72 páginas, 24,90 euros.
CRECER, PUDRIRSE...
Tras Tóxico (2011) y La Colmena (2013), se publica la tercera parte de esta excelente trilogía de Burns, un lisérgico homenaje a Tintín, al que se actualiza tanto con un exceso de realidad como con un desbordado surrealismo.
Burns nunca ha escondido sus intenciones ni sus inclinaciones. Es justo considerarlo el David Lynch del cómic. Comparte con el célebre director la afición por las tramas sórdidas y la mezcla. En los ambientes más luminosos y saludables surge de pronto la úlcera o se desata el deseo. No extrañó que Burns proclamara su voluntad de ofrecer su versión de uno de los mayores iconos del cómic “limpio”, como es Tintín. Aunque es básicamente un punto de partida. Hay algunas citas visuales, como el huevo gigante de la primera portada y la propia estética capilar del protagonista, tanto en el mundo onírico como en el real. Pero más allá de esos guiños, Burns marca desde el principio su territorio.
En arte es habitual que las intenciones sean más grandes y mejores que los resultados. Proclamar que la adolescencia es una etapa de maduración que nos permite acceder a un mundo de adultos cargado de inconveniencias, desamor, relaciones frustradas, dolor, enfermedad y muerte es más fácil de decir que de explicar con una forma artística, emocionante o que nos haga reflexionar. Burns lleva jugando en este terreno desde el principio de su carrera y lo cierto es que cada vez describe con mayor precisión y perfección gráfica esos mundos que le interesan y que no suelen ser agradables.
Lo primero es el dibujo, de una concisión repelente y ajustada. Todo trazo medido al milímetro, pasado de negros como corresponde a los universos que transita, conciliando la limpieza de los contornos con la suciedad de las texturas más crueles y resbaladizas. Y en este caso además acompañado por un color tan plano como eficaz, que completa la estética de álbum europeo que ha buscado en este trabajo, con tapa dura, bonitas guardas y lomo entelado. Y el argumento está a la altura del impecable grafismo.

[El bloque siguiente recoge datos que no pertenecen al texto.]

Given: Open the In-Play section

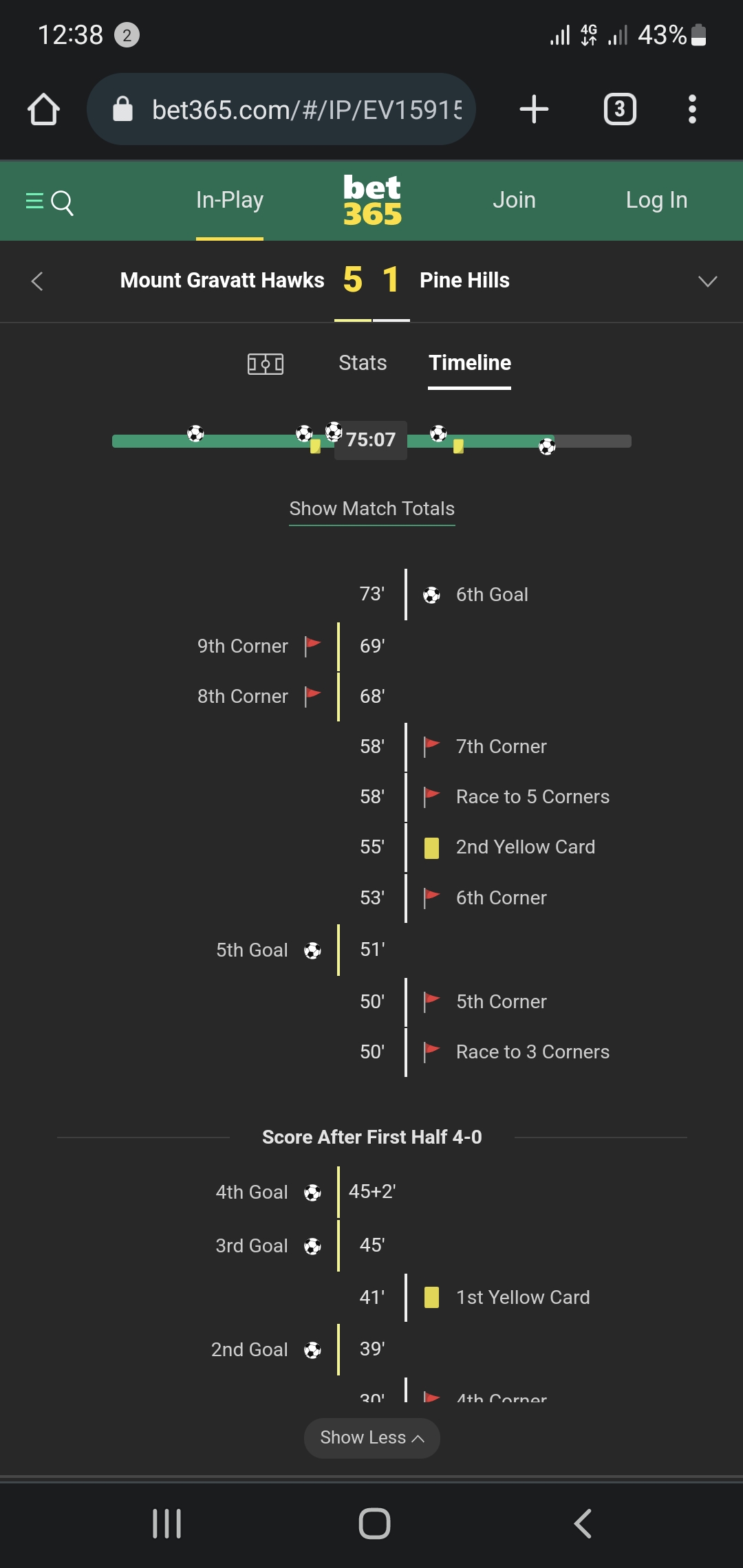Looking at the screenshot, I should pos(230,200).
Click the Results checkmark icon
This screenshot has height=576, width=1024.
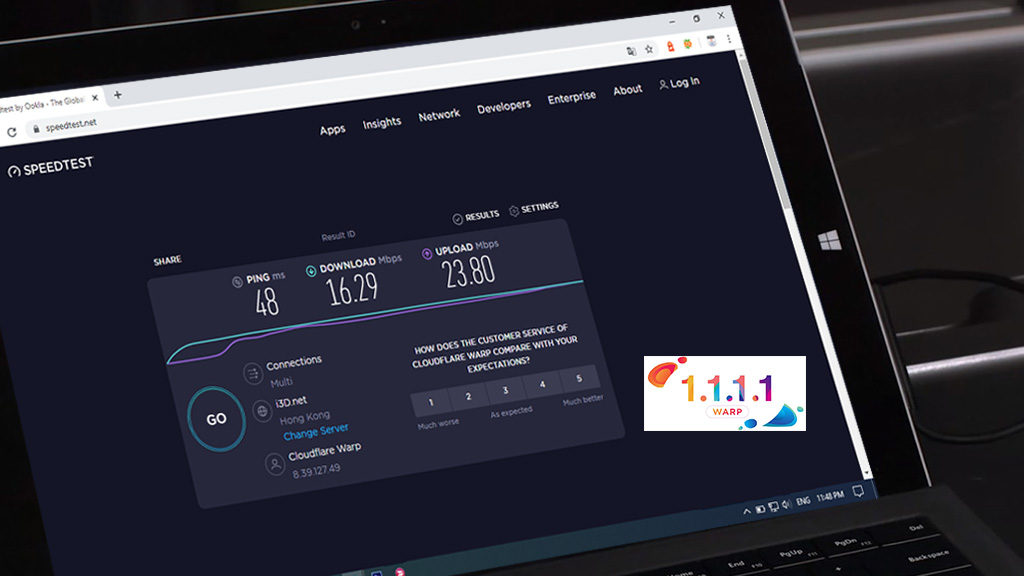457,218
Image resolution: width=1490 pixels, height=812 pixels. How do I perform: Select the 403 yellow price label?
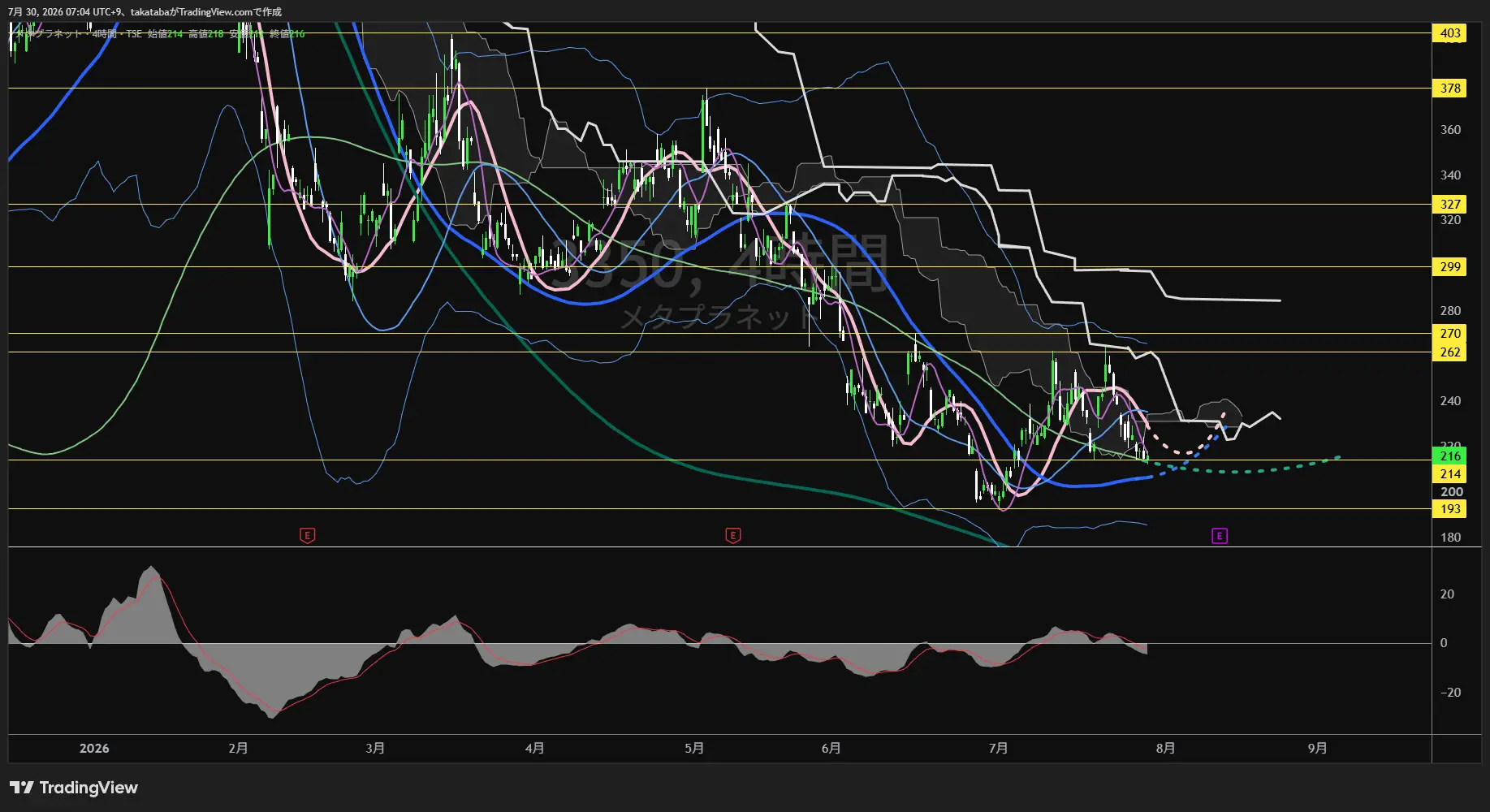[1450, 33]
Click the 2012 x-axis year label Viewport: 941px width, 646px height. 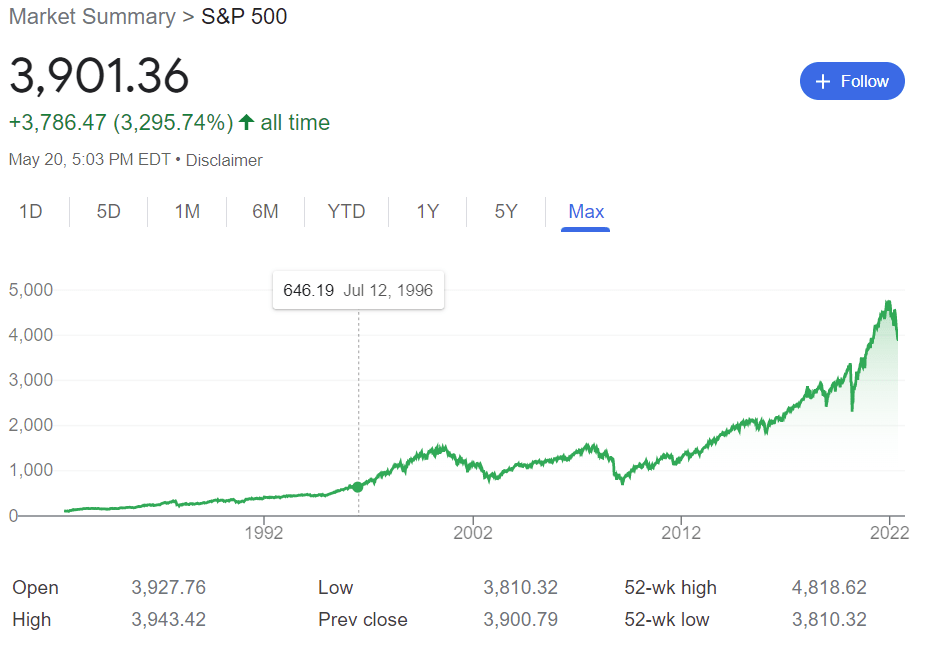[x=680, y=532]
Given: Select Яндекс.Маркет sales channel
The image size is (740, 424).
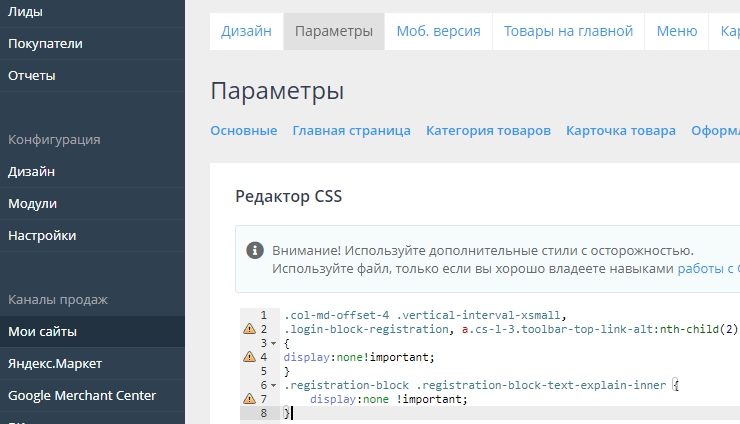Looking at the screenshot, I should [55, 363].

Juego con dos realidades, una soñada, con una especie de Tintín viajando por un país que podría recordar a un Afganistán de pesadilla. Está poblado por extrañas criaturas, algunas le ayudan y otras lo desprecian. Conoce a una chica, que espera su momento de poner los huevos que hinchan su desafortunado cuerpo y que protagoniza una de las escenas más desagradables. Ese mundo se cruza en ocasiones con el otro, en nuestra realidad, y permite a Burns ofrecer una versión distorsionada de los terrores de su héroe. Todo el episodio del parto puede entenderse así como una traslación infernal de los miedos a la paternidad que invaden al adolescente en el otro plano. Cabe decir que el autor emplea con mucha habilidad esos paralelismos, esos saltos, entre lo onírico y lo real.
De vuelta a nuestro mundo, se nos cuenta la historia de Doug, un aspirante a artista que conoce a Sara, otra joven con problemas. Como ocurre siempre en este tipo de relatos, a la pareja la ronda un ex-novio psicópata cuya violencia está a punto de derramarse sobre ellos. Pero antes, Sarah y Doug demuestran que son capaces de hacerse daño ellos solos. La trilogía trabaja a partir de un material muy sencillo y muy querido por Burns, esas fases de crecimiento, cambio y maduración donde nuestra estupidez nos lleva a equivocarnos constantemente. Sumen a eso unas buenas dosis de arrogancia adolescente, egoísmo narcisista, alcohol y drogas y tendrán todos los ingredientes para un potente drama en el que cada detalle cuenta. Presten atención por ejemplo a la relación del hijo con el padre, uno de esos miedos universales de todo jovencito, el “yo no quiero ser como mi viejo”. Como este relato demuestra, ese destino resulta casi inevitable, con toda la ración de corrupción, enfermedad, muerte y la bata de papá que ello conlleva. Burns es el maestro de la turbiedad y la melancolía y con esta obra ha vuelto a demostrarlo.